ASIA/THAILAND - Don Bosco Home for evangelizing youth of ethnic minorities

Wednesday, 22 July 2009

Bangkok (Agenzia Fides) – Don Bosco Home, located in the Diocese of Chiang Mai, is finally a reality. The Salesians of Thailand have officially opened the multi-purpose pastoral center for youth from ethnic minority groups that live in the mountainous region, including from the Pagayor, Arkha, Yao, Lahoo, Hmong tribes.
Don Bosco Home is a center for boys meant to help teenagers from hill tribes and ethnic groups in Thailand to receive the opportunity to continue their education in a 3-year career training program.
Thanks to the human and spiritual education they receive, the boys will be better prepared to face their lives, support the weight of their family, become aware of their dignity within society, and be strengthened in their faith.
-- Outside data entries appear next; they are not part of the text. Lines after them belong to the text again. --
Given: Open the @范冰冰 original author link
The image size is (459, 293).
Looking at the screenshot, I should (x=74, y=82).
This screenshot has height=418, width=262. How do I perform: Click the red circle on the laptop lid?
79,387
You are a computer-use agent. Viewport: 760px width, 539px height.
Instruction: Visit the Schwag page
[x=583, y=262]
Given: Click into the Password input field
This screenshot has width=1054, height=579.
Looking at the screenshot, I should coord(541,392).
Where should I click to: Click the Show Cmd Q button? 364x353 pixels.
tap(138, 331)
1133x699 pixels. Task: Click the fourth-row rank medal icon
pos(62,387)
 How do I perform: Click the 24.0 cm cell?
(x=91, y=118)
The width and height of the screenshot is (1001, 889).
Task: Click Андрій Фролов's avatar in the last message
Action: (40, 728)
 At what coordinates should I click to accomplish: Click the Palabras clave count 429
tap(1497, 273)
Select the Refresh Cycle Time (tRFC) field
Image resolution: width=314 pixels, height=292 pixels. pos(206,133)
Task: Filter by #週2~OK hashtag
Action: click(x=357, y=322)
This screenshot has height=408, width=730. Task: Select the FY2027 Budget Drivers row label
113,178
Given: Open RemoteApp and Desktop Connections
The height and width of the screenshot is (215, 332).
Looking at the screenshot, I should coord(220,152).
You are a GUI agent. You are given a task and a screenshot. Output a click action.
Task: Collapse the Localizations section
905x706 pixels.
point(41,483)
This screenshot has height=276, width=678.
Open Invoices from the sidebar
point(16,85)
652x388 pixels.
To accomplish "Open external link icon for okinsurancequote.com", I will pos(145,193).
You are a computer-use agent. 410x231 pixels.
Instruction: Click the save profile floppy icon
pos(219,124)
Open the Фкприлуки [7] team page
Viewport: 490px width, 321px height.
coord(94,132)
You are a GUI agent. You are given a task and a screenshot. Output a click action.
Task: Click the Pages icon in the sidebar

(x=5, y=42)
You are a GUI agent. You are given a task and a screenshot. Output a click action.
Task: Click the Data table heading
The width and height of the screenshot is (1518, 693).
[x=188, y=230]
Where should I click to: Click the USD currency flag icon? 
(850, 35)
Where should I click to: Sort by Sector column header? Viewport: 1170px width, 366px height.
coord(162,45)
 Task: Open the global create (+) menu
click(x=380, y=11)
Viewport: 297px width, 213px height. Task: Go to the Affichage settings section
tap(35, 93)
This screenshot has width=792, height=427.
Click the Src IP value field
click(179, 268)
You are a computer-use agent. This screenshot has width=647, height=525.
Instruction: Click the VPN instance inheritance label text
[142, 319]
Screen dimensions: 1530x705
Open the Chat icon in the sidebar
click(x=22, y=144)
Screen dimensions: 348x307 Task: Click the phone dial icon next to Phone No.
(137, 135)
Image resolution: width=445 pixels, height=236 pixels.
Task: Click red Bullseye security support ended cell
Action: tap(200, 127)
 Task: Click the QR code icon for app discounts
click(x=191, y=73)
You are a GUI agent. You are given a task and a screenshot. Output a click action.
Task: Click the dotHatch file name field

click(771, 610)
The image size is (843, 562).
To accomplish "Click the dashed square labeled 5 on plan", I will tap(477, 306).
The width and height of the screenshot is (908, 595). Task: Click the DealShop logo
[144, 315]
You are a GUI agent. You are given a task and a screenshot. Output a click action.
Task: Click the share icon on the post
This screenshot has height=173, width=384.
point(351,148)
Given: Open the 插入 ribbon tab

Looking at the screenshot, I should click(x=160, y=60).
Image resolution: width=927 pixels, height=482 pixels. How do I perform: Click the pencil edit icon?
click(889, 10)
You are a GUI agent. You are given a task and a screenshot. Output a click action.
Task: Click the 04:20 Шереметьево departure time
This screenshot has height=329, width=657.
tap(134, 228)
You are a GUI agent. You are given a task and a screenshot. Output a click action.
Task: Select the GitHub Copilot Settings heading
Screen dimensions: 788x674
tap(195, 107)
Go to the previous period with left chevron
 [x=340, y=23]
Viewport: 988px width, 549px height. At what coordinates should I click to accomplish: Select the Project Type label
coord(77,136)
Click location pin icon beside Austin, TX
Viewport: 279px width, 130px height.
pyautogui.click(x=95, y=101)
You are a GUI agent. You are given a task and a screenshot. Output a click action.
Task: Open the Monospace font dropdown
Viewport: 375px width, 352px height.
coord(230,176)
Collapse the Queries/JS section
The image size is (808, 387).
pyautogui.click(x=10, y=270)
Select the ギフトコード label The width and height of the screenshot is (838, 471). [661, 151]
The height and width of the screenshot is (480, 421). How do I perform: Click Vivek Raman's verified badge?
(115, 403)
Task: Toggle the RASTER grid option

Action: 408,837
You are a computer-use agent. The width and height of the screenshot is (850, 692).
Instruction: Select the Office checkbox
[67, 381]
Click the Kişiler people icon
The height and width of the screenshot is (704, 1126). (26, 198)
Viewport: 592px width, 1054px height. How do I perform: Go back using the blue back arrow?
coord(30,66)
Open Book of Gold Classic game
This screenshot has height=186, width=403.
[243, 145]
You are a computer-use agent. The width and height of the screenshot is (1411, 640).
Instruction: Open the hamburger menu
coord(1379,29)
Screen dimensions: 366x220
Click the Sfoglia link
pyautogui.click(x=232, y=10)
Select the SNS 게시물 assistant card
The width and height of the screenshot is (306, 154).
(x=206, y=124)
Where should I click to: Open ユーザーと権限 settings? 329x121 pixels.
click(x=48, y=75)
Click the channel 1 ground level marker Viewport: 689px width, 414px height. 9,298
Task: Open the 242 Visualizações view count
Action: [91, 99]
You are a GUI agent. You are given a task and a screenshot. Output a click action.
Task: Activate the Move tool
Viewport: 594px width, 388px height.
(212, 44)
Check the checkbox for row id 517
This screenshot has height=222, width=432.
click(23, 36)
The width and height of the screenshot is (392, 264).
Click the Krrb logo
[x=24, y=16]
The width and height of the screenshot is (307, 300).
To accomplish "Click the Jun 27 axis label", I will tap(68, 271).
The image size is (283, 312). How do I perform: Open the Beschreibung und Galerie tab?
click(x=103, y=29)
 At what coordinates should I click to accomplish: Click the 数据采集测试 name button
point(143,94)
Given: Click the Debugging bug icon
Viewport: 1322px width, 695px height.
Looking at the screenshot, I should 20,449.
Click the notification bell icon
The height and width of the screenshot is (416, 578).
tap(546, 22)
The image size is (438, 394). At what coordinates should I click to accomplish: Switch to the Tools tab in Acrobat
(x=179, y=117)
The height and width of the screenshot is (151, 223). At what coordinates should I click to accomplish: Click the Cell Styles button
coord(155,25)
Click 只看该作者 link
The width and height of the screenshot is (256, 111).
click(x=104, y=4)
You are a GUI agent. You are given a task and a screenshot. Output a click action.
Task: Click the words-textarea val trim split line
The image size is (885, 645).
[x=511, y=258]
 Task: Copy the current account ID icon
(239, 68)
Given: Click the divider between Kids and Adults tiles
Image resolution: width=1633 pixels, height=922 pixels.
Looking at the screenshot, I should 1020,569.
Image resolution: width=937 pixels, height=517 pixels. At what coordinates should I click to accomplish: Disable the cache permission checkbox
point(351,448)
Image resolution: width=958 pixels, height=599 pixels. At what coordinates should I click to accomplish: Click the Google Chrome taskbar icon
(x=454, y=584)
Don Bosco Home can offer career training for 80 boys and Salesian vocation training for 20 boys (open for students of Grades 7-9). There are now 70 teenagers studying for certificate of profession and 7 students of Grade 7 are receiving Salesian vocation training (beginning for the first year). It has 3 dormitories for boys (each unit can accommodate 20-25 persons), 3 shower and toilet buildings, 2 laundry buildings, one dining and kitchen building, one library, one study room, one football field, one basketball field, a chapel, and other facilities.
The youth of the local indigenous tribe have readily accepted this possibility given them by the Salesians. They are encouraged to mature physically, intellectually, and morally, as integral persons. They are educated to become “good Christians,” according to the “preventative system” of Don Bosco.
Bishop Francis Xavier Vira Arpondratana of Chiang Mai, has expressed his gratitude to the Salesians for having created the center, which will seek to show the closeness of the local Church to the ethnic minorities and will be a valid instrument of evangelization of the tribal peoples, often marginalized from Thai society. (PA) (Agenzia Fides 22/7/2009)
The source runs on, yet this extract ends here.